By Kristen Richard I marched with Revolution and this is near the end of our show: "The Push." It is the part of the show that is supposed to hit people the hardest, filled with chords that make their hearts jump, followed by the fast action of the ending segment that draws the crowd out of their seats. It's the part where you finally notice the people in the stands yelling for you and for one moment, it seems like a dream. Your heart races and you wait for the "Dut! Dut! Dut! Dut!" that propels you into another emotional roller coaster of the ending segment. You're tired and you're hot. Your sweat drips into your eyes, stinging them for a moment, but you hardly notice because you are so focused on what comes next.

The 'push' sequence of Revolution's 2003 show.

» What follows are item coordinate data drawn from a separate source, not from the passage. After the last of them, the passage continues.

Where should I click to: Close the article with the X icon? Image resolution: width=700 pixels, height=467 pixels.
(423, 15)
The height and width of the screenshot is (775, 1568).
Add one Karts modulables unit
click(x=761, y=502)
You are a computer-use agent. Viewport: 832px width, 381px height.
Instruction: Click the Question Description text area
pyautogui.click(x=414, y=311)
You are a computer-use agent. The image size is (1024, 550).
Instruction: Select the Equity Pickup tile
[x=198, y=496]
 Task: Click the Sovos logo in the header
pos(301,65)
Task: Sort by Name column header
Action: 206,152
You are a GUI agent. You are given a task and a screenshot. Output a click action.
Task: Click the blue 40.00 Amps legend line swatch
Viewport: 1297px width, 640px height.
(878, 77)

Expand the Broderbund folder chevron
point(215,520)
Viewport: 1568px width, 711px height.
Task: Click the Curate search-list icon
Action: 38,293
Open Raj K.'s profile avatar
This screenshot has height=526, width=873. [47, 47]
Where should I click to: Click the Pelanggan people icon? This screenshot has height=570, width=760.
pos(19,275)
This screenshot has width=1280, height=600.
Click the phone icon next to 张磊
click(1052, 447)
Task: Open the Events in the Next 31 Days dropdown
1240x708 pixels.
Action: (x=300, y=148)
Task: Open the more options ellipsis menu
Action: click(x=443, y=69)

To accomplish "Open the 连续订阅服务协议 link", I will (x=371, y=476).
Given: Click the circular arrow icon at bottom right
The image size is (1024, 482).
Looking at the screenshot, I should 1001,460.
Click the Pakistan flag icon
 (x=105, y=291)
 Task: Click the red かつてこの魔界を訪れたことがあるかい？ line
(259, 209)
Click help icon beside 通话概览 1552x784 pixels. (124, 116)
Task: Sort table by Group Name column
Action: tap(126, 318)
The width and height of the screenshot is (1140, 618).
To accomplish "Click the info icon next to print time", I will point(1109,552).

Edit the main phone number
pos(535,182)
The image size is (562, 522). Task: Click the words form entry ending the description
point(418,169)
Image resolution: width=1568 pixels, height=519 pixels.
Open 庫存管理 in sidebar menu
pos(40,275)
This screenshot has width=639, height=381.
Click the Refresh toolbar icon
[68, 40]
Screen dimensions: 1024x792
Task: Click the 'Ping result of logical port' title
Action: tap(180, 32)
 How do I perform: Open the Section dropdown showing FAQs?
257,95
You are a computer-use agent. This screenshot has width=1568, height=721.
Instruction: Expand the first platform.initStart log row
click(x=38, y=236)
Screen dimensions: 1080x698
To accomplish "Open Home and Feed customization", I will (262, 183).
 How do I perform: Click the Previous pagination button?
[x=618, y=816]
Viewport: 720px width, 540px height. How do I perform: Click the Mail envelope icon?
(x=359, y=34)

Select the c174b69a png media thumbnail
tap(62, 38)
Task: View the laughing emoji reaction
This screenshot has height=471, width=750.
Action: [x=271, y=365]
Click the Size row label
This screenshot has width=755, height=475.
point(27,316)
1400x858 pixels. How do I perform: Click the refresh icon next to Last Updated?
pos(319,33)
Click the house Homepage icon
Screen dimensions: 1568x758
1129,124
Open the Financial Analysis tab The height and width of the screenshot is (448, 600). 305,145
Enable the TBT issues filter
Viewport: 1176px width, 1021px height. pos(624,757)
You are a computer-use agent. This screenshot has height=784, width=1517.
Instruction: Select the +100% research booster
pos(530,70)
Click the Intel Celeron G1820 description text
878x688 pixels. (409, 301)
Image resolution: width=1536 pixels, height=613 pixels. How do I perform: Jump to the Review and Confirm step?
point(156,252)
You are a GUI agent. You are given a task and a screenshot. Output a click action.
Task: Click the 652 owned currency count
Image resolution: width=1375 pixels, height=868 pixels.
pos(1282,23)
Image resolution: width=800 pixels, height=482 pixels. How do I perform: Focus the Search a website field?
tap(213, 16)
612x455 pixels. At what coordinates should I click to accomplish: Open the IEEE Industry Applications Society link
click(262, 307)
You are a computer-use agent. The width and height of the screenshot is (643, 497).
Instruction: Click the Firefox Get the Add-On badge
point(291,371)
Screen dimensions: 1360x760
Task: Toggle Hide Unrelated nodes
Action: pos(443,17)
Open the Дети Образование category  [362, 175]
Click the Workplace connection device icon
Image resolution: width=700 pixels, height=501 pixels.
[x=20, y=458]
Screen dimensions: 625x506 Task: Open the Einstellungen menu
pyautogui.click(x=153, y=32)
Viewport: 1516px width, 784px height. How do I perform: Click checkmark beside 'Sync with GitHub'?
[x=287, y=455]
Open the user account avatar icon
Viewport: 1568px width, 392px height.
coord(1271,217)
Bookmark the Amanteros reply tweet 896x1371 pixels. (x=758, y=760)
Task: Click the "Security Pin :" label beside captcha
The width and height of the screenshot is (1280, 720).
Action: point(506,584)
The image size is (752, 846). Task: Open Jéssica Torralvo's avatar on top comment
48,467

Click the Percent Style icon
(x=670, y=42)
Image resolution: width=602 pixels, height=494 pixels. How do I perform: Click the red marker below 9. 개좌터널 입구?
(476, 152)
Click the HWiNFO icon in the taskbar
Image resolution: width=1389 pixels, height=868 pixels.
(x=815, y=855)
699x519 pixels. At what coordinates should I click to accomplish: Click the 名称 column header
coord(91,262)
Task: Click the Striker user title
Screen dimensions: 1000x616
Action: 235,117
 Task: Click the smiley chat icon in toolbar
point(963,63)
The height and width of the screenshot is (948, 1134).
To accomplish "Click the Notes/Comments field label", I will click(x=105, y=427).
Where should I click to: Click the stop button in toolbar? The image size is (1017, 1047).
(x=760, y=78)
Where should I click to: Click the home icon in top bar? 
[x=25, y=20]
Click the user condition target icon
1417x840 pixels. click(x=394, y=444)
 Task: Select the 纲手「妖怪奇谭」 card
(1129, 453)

It symbolizes the hard work, pain, sweat, blood and tears that come with every rehearsal and the joy that follows every performance. It's challenging -- the short nights sleeping on buses, waking up in a different state every morning, emotional drainage, 14-hour rehearsal days, and sleep deprivation can seem overwhelming. As you march out of the tunnel and huddle up with these people that you lived with for 24 hours a day, seven days a week, for 10 weeks, it does get emotional. It's the end of tour. You will probably never see some of these faces again. For some it was their last show ever. In the words of my friend Art Cano, a 2003 age-out, "I loved every second of it. I was so focused on my show, and then I saw these faces that I know I won't see for a long time." He continued with tears in his eyes, "I want them to know that I've worked really hard for each and every one of them. I'm willing to die for them and do anything for them." "Drum Corps: For those who know, no explanation needed. For those who don't know, no explanation possible." That's what I was always told when I first learned about the activity. After a summer with Revolution, I've found it's true. I find myself mixed with so many emotions and fumbling for the right words when I try to explain what it's all about. Unless you've gone through the pain, agony, suffering, fun, and glory of it all, you will never know. It makes you have these indescribable feelings -- the kind that make you want to cry and jump up and down with joy at the same time. I won't ever forget the friends I made; we are like a second family to each other, and for some, it's the only family they have. I'm proud to have been a part of Revolution.